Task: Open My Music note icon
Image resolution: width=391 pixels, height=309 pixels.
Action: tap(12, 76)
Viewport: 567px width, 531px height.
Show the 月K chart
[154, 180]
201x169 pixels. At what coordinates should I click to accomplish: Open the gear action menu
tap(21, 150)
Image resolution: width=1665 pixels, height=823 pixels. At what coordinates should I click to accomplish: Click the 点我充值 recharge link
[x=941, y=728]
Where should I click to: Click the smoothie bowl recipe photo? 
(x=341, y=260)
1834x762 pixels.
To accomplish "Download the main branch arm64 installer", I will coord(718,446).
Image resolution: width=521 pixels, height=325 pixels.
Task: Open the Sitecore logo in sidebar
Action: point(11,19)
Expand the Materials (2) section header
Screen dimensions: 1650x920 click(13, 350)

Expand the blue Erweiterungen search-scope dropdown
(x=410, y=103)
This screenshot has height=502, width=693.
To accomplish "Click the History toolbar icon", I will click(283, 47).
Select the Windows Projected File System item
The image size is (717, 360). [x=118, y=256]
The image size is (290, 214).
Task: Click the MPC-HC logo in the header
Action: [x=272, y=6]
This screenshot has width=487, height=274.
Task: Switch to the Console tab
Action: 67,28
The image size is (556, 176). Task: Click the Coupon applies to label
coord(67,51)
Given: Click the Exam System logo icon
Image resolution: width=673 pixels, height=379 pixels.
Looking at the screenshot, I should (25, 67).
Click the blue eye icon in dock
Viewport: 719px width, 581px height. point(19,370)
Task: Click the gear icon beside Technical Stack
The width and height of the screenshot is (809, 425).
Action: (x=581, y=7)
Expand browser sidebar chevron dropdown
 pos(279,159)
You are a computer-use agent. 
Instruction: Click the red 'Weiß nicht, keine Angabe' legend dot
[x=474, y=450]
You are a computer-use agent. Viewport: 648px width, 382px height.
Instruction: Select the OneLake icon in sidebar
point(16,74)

**********

Copy all of the rows above, substituting "Goal" for every "Instruction" and keeping everything else the same.

Task: Open My Music note icon
Image resolution: width=391 pixels, height=309 pixels.
Action: tap(12, 76)
Viewport: 567px width, 531px height.
Show the 月K chart
[154, 180]
201x169 pixels. At what coordinates should I click to accomplish: Open the gear action menu
tap(21, 150)
Image resolution: width=1665 pixels, height=823 pixels. At what coordinates should I click to accomplish: Click the 点我充值 recharge link
[x=941, y=728]
Where should I click to: Click the smoothie bowl recipe photo? 
(x=341, y=260)
1834x762 pixels.
To accomplish "Download the main branch arm64 installer", I will coord(718,446).
Image resolution: width=521 pixels, height=325 pixels.
Task: Open the Sitecore logo in sidebar
Action: point(11,19)
Expand the Materials (2) section header
Screen dimensions: 1650x920 click(13, 350)

Expand the blue Erweiterungen search-scope dropdown
(x=410, y=103)
This screenshot has height=502, width=693.
To accomplish "Click the History toolbar icon", I will click(283, 47).
Select the Windows Projected File System item
The image size is (717, 360). [x=118, y=256]
The image size is (290, 214).
Task: Click the MPC-HC logo in the header
Action: [x=272, y=6]
This screenshot has width=487, height=274.
Task: Switch to the Console tab
Action: 67,28
The image size is (556, 176). Task: Click the Coupon applies to label
coord(67,51)
Given: Click the Exam System logo icon
Image resolution: width=673 pixels, height=379 pixels.
Looking at the screenshot, I should (25, 67).
Click the blue eye icon in dock
Viewport: 719px width, 581px height. point(19,370)
Task: Click the gear icon beside Technical Stack
The width and height of the screenshot is (809, 425).
Action: (x=581, y=7)
Expand browser sidebar chevron dropdown
 pos(279,159)
You are a computer-use agent. 
Goal: Click the red 'Weiß nicht, keine Angabe' legend dot
[x=474, y=450]
You are a computer-use agent. Viewport: 648px width, 382px height.
Goal: Select the OneLake icon in sidebar
point(16,74)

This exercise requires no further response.